BRIEF 1:
Translate this sentence from the Honda Accord Hybrid review into Spanish: "Keep your eyes down, though, and you might not notice."
BRIEF 2:
Using the Honda Accord Hybrid review, answer each question briefly.
(a) What do the paddle shifters on the wheel let drivers choose?
(b) How many vents do rear passengers have?
(c) What color are the interior lights?
BRIEF 3:
Carry on writing the Honda Accord Hybrid review from the point where it stops.

QUOTED TEXT:
________________________
If you’re building hybrids, you want people using the more efficient modes – not ignoring them because they can’t figure out how.

2021 Honda Accord Hybrid
The 2021 Honda Accord Hybrid.

The Accord also has regenerative braking to help recharge the battery, and paddle shifters on the wheel let drivers choose just how intense they want the braking (thus charging) to be. But that setting, too, disappears after a few seconds without any explanation.

While the Hybrid Touring trim has barely any wind noise, that isn’t the case with road noise. Drive on a smooth section of pavement and you’re numb to the world around you, but hit rougher stretches and a rugged drone will bring you back to reality. The radio can cover most of the noise at a modest volume, but not get rid of it entirely.

2021 Honda Accord Hybrid
The 2021 Honda Accord Hybrid.

Fingerprints don’t mix well with the Accord’s shiny infotainment screen, which is fine if you’re like me and only use the physical controls. Its visors, visor mirrors, light gray headliner, and orange-yellow interior lights that could’ve been swapped for clean LEDs also don’t fit the classy vibe of the rest of the car; they feel pulled from something cheaper. Keep your eyes down, though, and you might not notice.

Rear passengers get seat heaters and good radio quality, but they don’t have their own climate controls – only two vents blowing the temperature preference of the people up front. And while two average-sized people can ride back there like royalty, three would be a squeeze.

center armrest in the back seat of the 2021 Honda Accord Hybrid
The center armrest in the back seat of the 2021 Honda Accord Hybrid.
________________________
DATASET:
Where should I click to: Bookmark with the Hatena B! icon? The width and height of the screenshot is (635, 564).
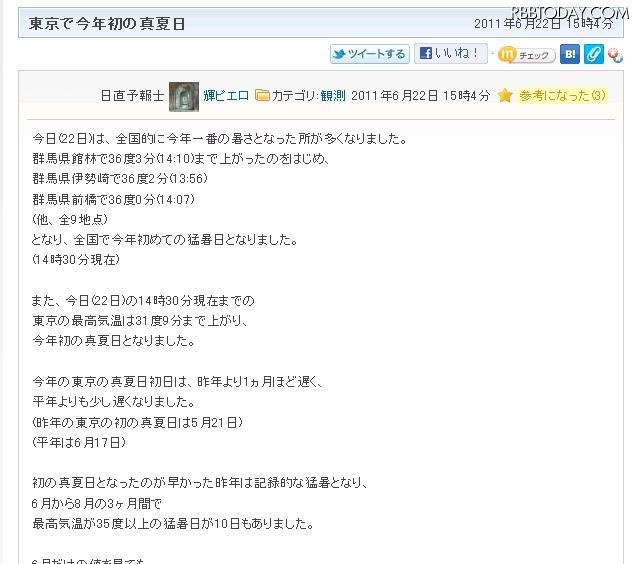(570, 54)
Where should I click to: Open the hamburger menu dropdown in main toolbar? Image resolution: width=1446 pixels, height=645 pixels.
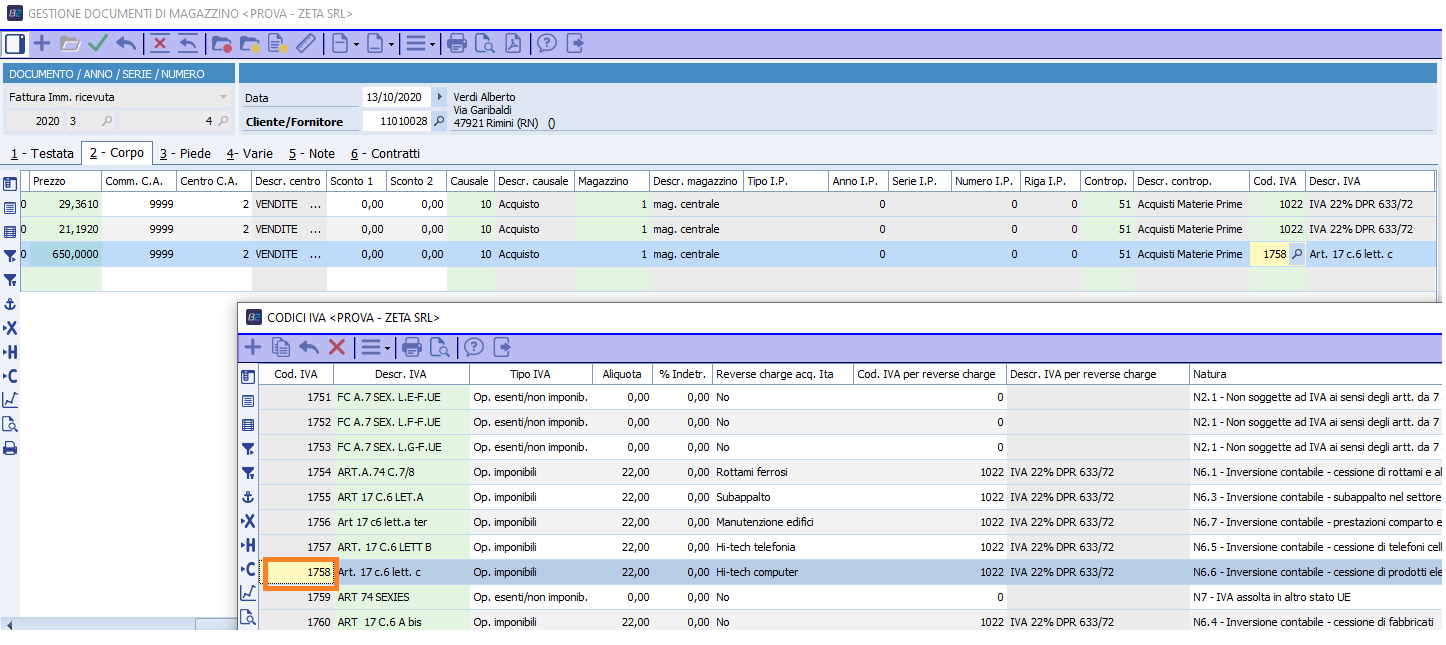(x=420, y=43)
________________________
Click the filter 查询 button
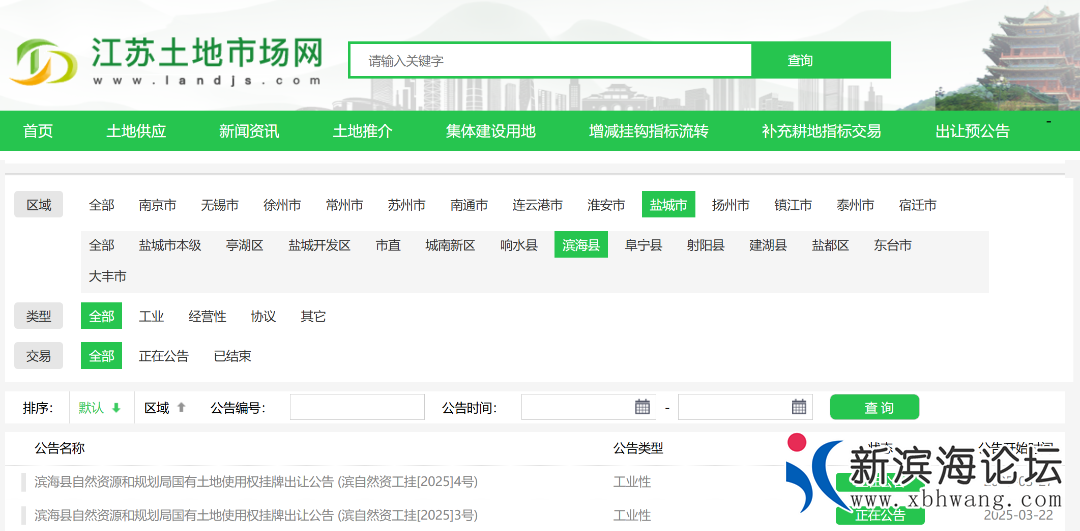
________________________
FINAL ANSWER 1:
Sin embargo, mantén la vista baja y quizás no lo notes.

FINAL ANSWER 2:
(a) How intense they want the regenerative braking (and thus charging) to be.
(b) Two.
(c) Orange-yellow.

FINAL ANSWER 3:
The back seat also features a problem that plagued the $25,000 Honda Civic Si: a rear armrest that flops down and bounces off the seats instead of descending in a controlled movement, making it feel like a cheap afterthought.

Look, these folks already lost out on shotgun. We don’t need to make it worse with a floppy armrest.

The Accord Hybrid versus its competitors: The cheapest, but not by a lot

The Accord and Camry are longtime frontrunners in the American sedan market, but there’s also a stunning new Sonata Hybrid.

Honda accord, toyota camry, hyundai sonata hybrid
The 2021 Honda Accord Hybrid (left), 2021 Toyota Camry Hybrid (middle), and 2020 Hyundai Sonata Hybrid (right).

The Accord Hybrid has the lowest starting price of them all at $26,570, but not by a lot – a hybrid Camry starts at $27,270, while the base hybrid Sonata runs $27,750. They’re all front-wheel drive, and the Sonata features a six-speed automatic compared to the CVTs in the Accord and Camry. The Accord leads in terms of horsepower with 212, while the Camry has 208 and the Sonata 192.

Crash ratings from the IIHS are consistent across all of the cars, but headlight ratings aren’t. While all of the Accord and Camry hybrid trims have one of IIHS’ top two ratings – “good” or “acceptable” – for their headlights, the Sonata is an iffier bet. Its $35,300 top-tier Limited trim has a “good” rating from IIHS, while its bottom two trims got the second-worst rating of “marginal.”

2021 Honda Accord Hybrid
The 2021 Honda Accord Hybrid.

Fuel economy for each varies based on trim, with the EPA rating the base Accord Hybrid at 48 mpg combined, the top-level Hybrid Touring at 43 mpg, the base Camry at 52 mpg compared to 46 mpg for the rest of the trims, and the base Sonata Hybrid at 52 mpg compared to 47 mpg elsewhere in the lineup.

Our impressions: Going with the safe choice isn’t a bad thing

The Accord Hybrid is everything your stereotypes think it is. It’s familiar. It’s comfortable. It’s the easy choice that’ll leave you worried about anything other than the quality of your car. All the while, it gets great gas mileage.

2021 Honda Accord Hybrid
The 2021 Honda Accord Hybrid.

During my week with a silver Accord Hybrid, no one noticed me. Not a single person looked in my direction. Its styling was just as subdued as any Accord’s, and its hybrid badges were more like freckles than anything. It was rolling anonymity with the benefit of fewer trips to the gas station.

In the Accord Hybrid, you’re not choosing to fly. You’re choosing to be invisible, and that’s just fine.

♦♦♦

2021 Honda Accord Hybrid
The 2021 Honda Accord Hybrid.

2021 Honda Accord Hybrid
The 2021 Honda Accord Hybrid.

2021 Honda Accord Hybrid
The 2021 Honda Accord Hybrid.

2021 Honda Accord Hybrid
The 2021 Honda Accord Hybrid.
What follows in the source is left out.